Nitrogen and carbohydrate metabolisms are key factors in maize (Zea mays L.) germination under chromium-induced ROS

Abstract

Heavy metals, such as chromium (Cr), are continuously introduced into the environment through human activities, notably from the excessive use of pesticides, synthetic fertilizers, and irrigation with sewage and industrial wastewater. These substances induce oxidative stress in plants, disrupting crucial morphological and biochemical processes. Seed germination and early plant development are vital stages in the life cycle of plants, heavily reliant on nitrogen metabolism and associated biochemical pathways for energy accumulation. This study aimed to assess the phytotoxic effects of chromium on the growth and biochemical parameters of germinating seedlings from two maize varieties, Pak-Afgoi and Neelem Desi.
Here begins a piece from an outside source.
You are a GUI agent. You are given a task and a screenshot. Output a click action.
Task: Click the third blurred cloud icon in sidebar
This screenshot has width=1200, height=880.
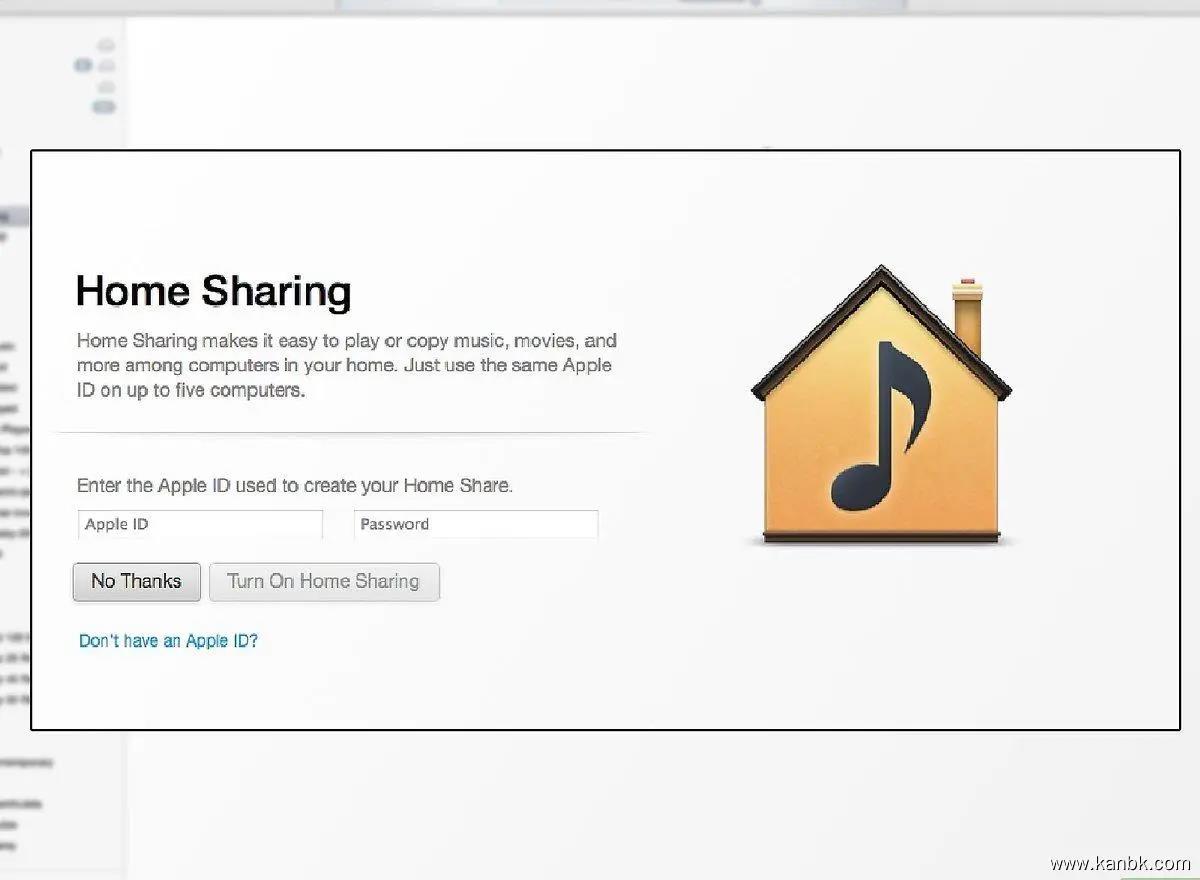tap(106, 87)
The findings revealed significant suppression caused by chromium, leading to reduced seed germination rates, embryonic growth, vigor index, and biomass. Nitrogen and protein levels, as well as nitrate reductase activity, were notably affected, with Pak-Afgoi showing lower decreases compared to Neelem. Carbohydrate mobilization and total sugar content also decreased with rising chromium concentrations, although Pak-Afgoi exhibited better nitrogen and carbohydrate utilization rates. Furthermore, oxidative stress markers like hydrogen peroxide (H₂O₂) and malondialdehyde (MDA) indicated damage to growth and biochemical attributes in maize. Interestingly, proline levels increased with higher chromium concentrations, suggesting a protective role in maintaining seedling viability during metabolic disruptions. These results underscore the detrimental impact of chromium on maize growth by altering plant nitrogen and carbohydrate metabolisms and inducing oxidative stress.